A packed passenger bus plunged off a bridge into a river in western India Friday killing at least 37 people, an official said, in one of the deadliest road accidents in recent years.

The incident happened when the driver lost control and veered off the road into Purna river in Navsari district, some 285 kilometres (180 miles) from Ahmedabad, the main city of Gujarat state.

"The death toll has risen to 37. At least 24 others are admitted to hospital for treatment," senior administrative official Remya Mohan in Navsari told AFP.

Television images showed locals and rescuers in the water, using their bare hands to carry people to ambulances in bedsheets and remove parts of the mangled bus wreckage.  

The Gujarat government announced 400,000 rupees ($5,900) in compensation for the families of those killed.

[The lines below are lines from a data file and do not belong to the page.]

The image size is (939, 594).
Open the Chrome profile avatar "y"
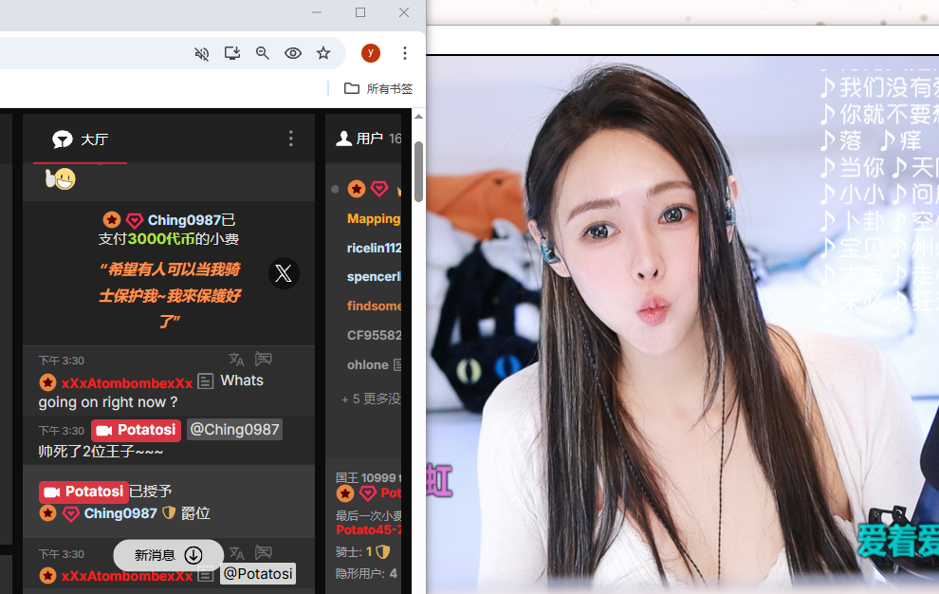click(x=371, y=53)

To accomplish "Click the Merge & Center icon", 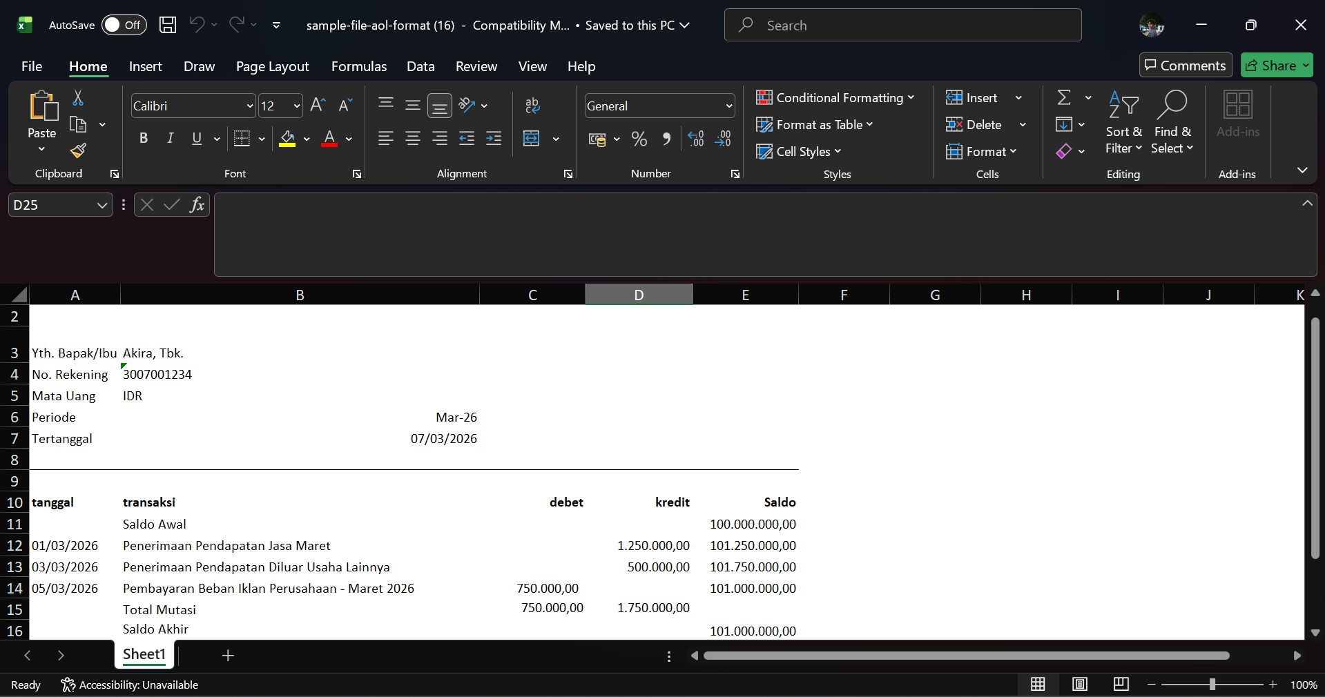I will coord(532,139).
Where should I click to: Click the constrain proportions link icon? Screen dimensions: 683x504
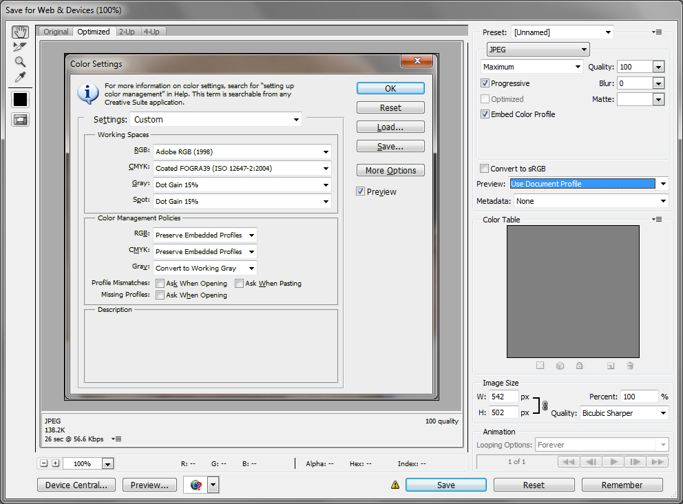click(x=545, y=406)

Fatal traffic accidents are common in India, which has some of the world's deadliest roads.

In October, 15 members of a wedding party, including three children, were killed when a vehicle they were travelling in collided with a bus in southern India.

In 2013, a speeding bus exploded in a ball of flames after crashing into the central reservation of a southern Indian highway, killing 45 passengers as they slept.

The number of deaths on Indian roads, more than 231,000 every year, according to a World Health Organisation in 2013, is disproportionately high.

India owns only one percent of global vehicles but accounts for 15 percent of traffic deaths around the world, according to the World Bank.

Campaigners say commercial drivers are largely unregulated, meaning many work long hours overnight which raises the danger of falling asleep at the wheel.

Transport analysts attribute the huge number of accidents to poor roads, badly maintained vehicles and reckless driving.

The government has put forward proposals for new legislation to make roads safer by stiffening lax traffic regulations.